(THE DATA begins)

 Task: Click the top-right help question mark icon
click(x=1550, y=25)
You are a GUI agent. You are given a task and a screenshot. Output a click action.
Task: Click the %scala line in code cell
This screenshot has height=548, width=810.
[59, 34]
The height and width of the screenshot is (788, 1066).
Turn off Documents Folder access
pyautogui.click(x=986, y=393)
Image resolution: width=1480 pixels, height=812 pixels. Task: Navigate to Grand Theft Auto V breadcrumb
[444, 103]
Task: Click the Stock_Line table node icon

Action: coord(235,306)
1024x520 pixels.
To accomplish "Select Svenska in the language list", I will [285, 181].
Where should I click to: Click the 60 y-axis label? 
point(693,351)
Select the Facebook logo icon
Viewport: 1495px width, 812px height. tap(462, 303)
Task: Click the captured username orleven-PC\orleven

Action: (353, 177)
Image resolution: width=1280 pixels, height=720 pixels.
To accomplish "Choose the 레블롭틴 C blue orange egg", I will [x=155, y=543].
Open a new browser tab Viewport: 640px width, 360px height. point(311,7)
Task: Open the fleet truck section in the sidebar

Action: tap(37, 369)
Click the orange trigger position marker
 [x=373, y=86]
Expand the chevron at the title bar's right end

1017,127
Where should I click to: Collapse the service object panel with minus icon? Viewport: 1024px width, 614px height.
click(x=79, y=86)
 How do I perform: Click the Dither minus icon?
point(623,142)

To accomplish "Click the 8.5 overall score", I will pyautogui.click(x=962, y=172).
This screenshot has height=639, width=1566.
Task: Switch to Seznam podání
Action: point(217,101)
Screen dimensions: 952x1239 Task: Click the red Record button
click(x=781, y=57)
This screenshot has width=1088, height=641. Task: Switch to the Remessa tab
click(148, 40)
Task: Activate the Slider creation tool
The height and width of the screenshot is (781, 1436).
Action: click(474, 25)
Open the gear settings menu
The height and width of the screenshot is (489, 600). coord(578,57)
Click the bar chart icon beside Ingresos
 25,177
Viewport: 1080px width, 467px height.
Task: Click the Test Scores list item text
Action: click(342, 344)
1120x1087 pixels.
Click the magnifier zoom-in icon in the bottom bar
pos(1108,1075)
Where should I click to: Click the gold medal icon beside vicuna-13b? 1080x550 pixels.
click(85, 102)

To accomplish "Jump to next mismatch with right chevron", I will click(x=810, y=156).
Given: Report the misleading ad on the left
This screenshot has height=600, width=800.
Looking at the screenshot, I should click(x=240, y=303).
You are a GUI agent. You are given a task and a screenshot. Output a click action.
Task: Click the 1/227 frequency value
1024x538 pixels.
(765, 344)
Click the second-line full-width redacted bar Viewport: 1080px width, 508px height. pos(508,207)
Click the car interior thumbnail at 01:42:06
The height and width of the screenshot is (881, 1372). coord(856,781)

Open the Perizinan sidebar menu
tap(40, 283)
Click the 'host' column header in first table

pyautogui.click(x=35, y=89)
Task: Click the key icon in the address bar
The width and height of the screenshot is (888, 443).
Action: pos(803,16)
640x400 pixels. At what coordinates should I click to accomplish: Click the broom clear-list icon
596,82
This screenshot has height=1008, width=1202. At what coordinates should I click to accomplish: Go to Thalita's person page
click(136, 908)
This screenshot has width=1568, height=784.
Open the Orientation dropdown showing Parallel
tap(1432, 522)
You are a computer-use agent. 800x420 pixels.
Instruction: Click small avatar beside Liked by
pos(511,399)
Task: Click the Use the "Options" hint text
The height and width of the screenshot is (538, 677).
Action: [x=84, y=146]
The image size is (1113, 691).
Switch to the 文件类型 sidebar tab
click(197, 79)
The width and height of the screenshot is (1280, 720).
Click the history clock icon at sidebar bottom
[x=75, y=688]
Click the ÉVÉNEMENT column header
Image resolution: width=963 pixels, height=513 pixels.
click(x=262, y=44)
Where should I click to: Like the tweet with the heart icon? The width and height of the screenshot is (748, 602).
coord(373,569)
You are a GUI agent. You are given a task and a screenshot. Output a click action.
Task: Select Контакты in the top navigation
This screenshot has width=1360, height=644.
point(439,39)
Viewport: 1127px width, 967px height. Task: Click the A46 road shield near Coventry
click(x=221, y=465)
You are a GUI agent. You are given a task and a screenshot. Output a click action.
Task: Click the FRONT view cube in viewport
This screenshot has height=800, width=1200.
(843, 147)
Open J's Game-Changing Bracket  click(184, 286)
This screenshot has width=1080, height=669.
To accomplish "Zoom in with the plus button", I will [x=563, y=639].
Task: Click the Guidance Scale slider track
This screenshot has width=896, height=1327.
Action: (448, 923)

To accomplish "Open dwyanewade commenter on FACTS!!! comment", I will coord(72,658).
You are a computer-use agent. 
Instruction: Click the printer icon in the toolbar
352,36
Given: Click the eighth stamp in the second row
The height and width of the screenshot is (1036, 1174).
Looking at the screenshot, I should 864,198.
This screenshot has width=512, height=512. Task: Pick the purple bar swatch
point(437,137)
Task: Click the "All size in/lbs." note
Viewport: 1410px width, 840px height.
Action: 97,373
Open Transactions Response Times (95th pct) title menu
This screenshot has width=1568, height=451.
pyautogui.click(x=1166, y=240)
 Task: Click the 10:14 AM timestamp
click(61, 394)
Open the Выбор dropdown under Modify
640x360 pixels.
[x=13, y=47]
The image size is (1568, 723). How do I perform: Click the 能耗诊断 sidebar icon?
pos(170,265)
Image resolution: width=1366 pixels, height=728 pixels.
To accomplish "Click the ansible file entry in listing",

(THE DATA ends)

**TASK TO COMPLETE:** Filter the data above by the word "computer" and copy every line that matches.

**ANSWER SECTION:**
You are a computer-use agent. 800x420 pixels.
You are a computer-use agent. 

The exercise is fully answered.